Between his finest collection of prose, Portrait of the Artist as a Young Dog, and his last work, Under Milk Wood, Dylan Thomas's stories tended toward more autobiographical pieces, mainly prepared for radio broadcast during the 1940s. The surrealistic imagery, naturalistic detail, and narrative patterns held in a constant tension in his earlier work are subordinated to a more overt concern with the creative potential of memory. In his later poetry and prose Thomas became fascinated with the perennial Welsh theme of "remembrancing." As defined by novelist Emyr Humphreys, this entails the actual process of trying to recall, with all of its delight and amusement and all of its pain and despair. It has been a central feature of Welsh storytelling for centuries, the mythopoetic quality of an oral tradition focused on the rhythms of the speaking voice and the desire to constantly recreate and reimagine the past.

"A Child's Christmas in Wales" (collected in Adventures in the Skin Trade, 1955) is perhaps the best example of this remembrancing technique, being a fusion of two earlier stories, "Memories of Christmas" and "Conversation about Christmas." The solitariness of the lone perspective used in other stories such as "Peaches" and "One Warm Saturday" is replaced by a strong sense of family ties and communal bonds. Linden Peach has pointed out that the narrative combines three sets of myths: those associated with childhood (the myth of lost innocence), Christmas (the myths of family and community kinship), and Wales (the cultural myths of singing, the harp, and women dressed in shawls and red petticoats). The story follows a rough chronology, an accumulation of humorous anecdotes and acute observations charting the weather, presents, games, food, tales, singing, and finally bed. Thomas the adult writer hovers above Thomas the innocent child, tempering the gleeful memories with constant wry acknowledgments that such details are as much fantasy as fact: "Our snow was not only shaken from whitewash buckets down the sky, it came shawling out of the ground and swam and drifted out of the arms and hands and bodies of the trees." The vast white landscape, "eternal, ever since Wednesday," in turn becomes the "inscape" of the middle-aged writer, a metaphor for his dive into memory: "I plunge my hands in the snow and bring out whatever I can find. In goes my hand into that wool-white bell-tongued ball of holidays resting at the rim of the carol-singing sea, and out comes Mrs. Protheroe and the firemen."

The way in which Thomas holds the adult and childlike versions of reality in a perfect tension is the most obvious strength of the narrative technique. The comparisons and contrasts, the ambivalence and the blending of realistic details with surreal exaggeration, aspires to the condition of that contemporary South American phenomenon known as mythic realism.
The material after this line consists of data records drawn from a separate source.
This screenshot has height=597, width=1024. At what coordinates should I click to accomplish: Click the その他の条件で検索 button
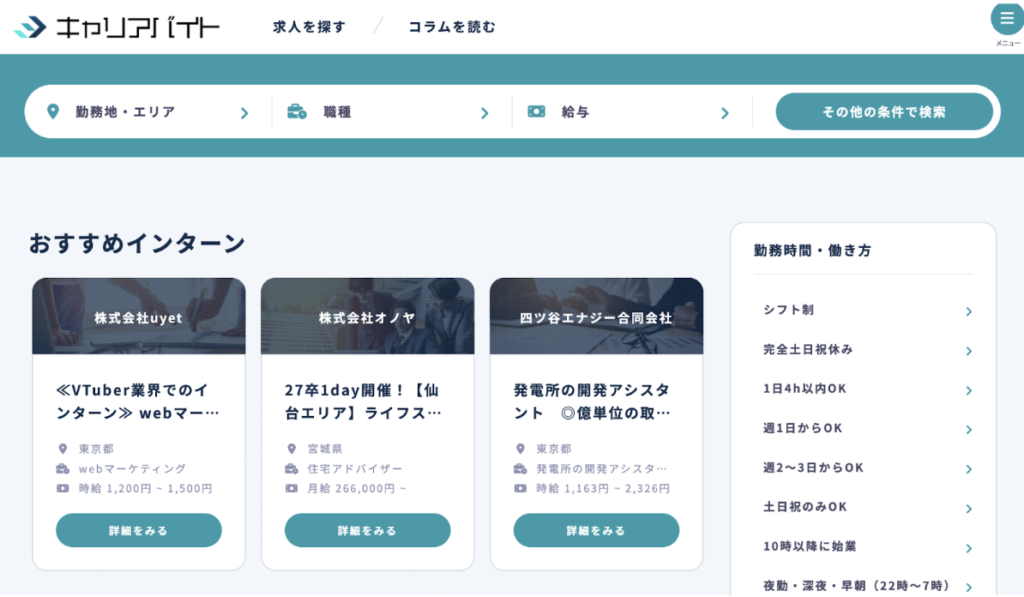pyautogui.click(x=884, y=112)
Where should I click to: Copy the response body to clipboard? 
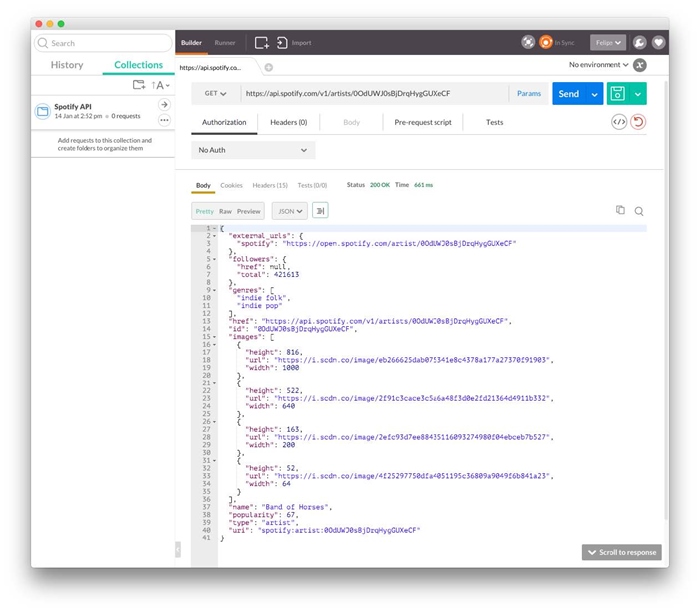(620, 210)
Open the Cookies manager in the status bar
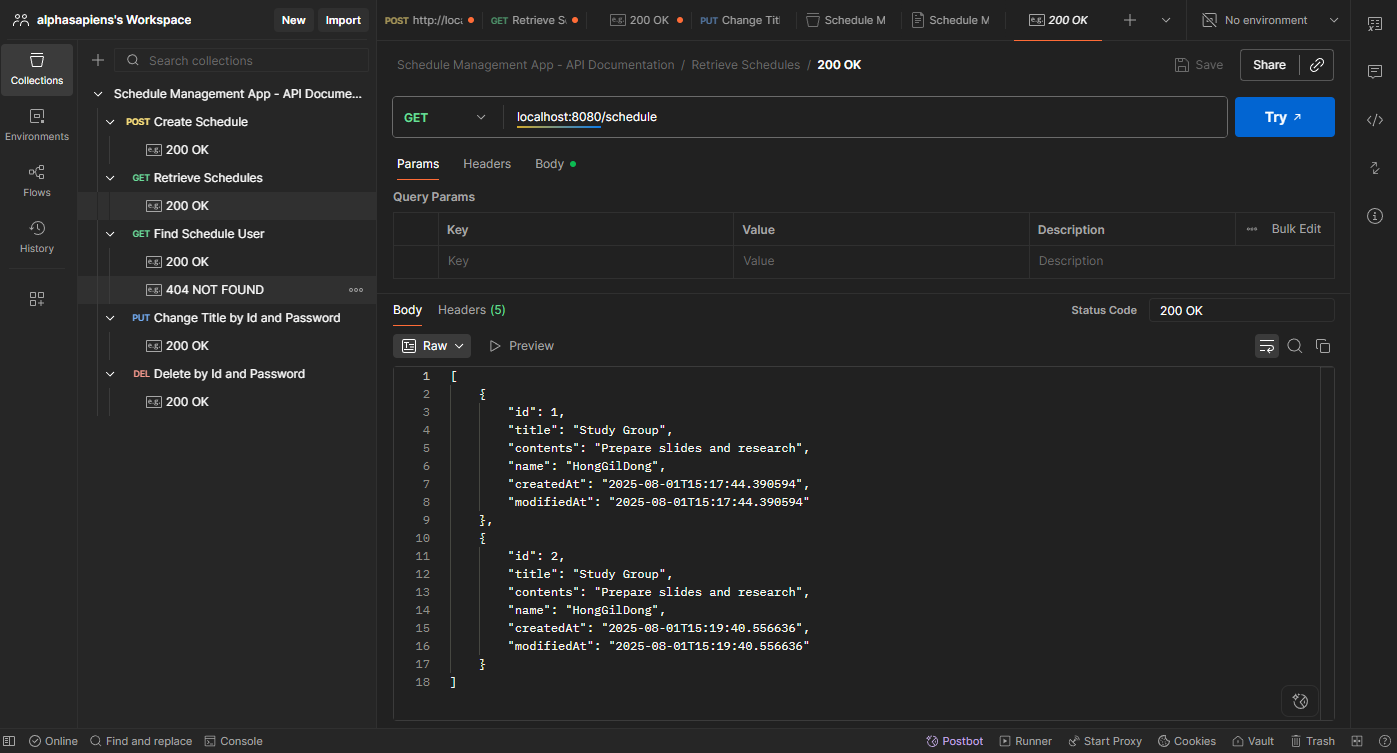 click(x=1186, y=741)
The boys, hands wrapped in socks for warmth and greater accuracy, snowball the "horriblewhiskered, spitting and snarling" cats before dividing their presents into "Useful" and "Useless" piles. Yet Thomas is rarely interested in grasping people or events precisely, only in exaggerating them precisely. Many of the memories become progressively more ludicrous as fantastic images occur to the author's imagination: "when there were wolves in Wales, … when we sang and wallowed all night and day in caves … before the motor-car, before the wheel." The mis en abyme technique favored by Thomas in many of his stories, the creation of a frame within a frame, is particularly evident in "A Child's Christmas in Wales." The narrator creates a young boy to whom he regales his memories, a boy similar to the young Thomas who in turn listens to "the tall tales" of his uncles before bedtime. One of his remembered presents turns out to be a metaphor for his later profession: "a painting book in which I could make the grass, the trees, the sea and the animals any colour I pleased, and still the dazzling sky-blue sheep are grazing in the red field under the rainbow-billed and pea-green birds."

The past and the present, the child and the adult, appear to be one and the same at such moments. The ambivalence between the excesses of an imagined past and their prominence and importance to the adult in the present recurred throughout Thomas's later stories. Two phrases from "Reminiscences of Childhood" serve as an example. In the final section the narrator sadly admits of the Swansea he has recreated, "never was there such a town." Yet the story still ends on the wistful certainty that "the memories of childhood have no order, and no end." It is similar to Proust's concept of "the involuntary memory," the significance of minor details which linger on for no apparent reason, time investing them with an often incomprehensible significance, even when we know they are imagined. "A Child's Christmas" represents the creating of a medium of expression that uses the full potential of language to evoke, visually and aurally, a sense of place and time. Its ending prepares us for the sense of community rarely found in Thomas's poetry but realized in Under Milk Wood:

I could see the lights in the windows of all the other houses on our hill and hear the music rising from them up the long, steadily falling night. I turned the gas down, I got into bed. I said some words to the close and holy darkness, and then I slept.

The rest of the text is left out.